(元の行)
──────
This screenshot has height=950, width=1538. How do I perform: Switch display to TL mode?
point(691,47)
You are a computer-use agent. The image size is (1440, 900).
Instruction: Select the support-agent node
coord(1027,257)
──────
■ 課題 ■
上の行すべてについて、「Instruction」を「Task」に変えて書き直してください。それ以外は一切変えないこと。

■ 解答 ■
This screenshot has height=950, width=1538. How do I perform: Switch display to TL mode?
point(691,47)
You are a computer-use agent. The image size is (1440, 900).
Task: Select the support-agent node
coord(1027,257)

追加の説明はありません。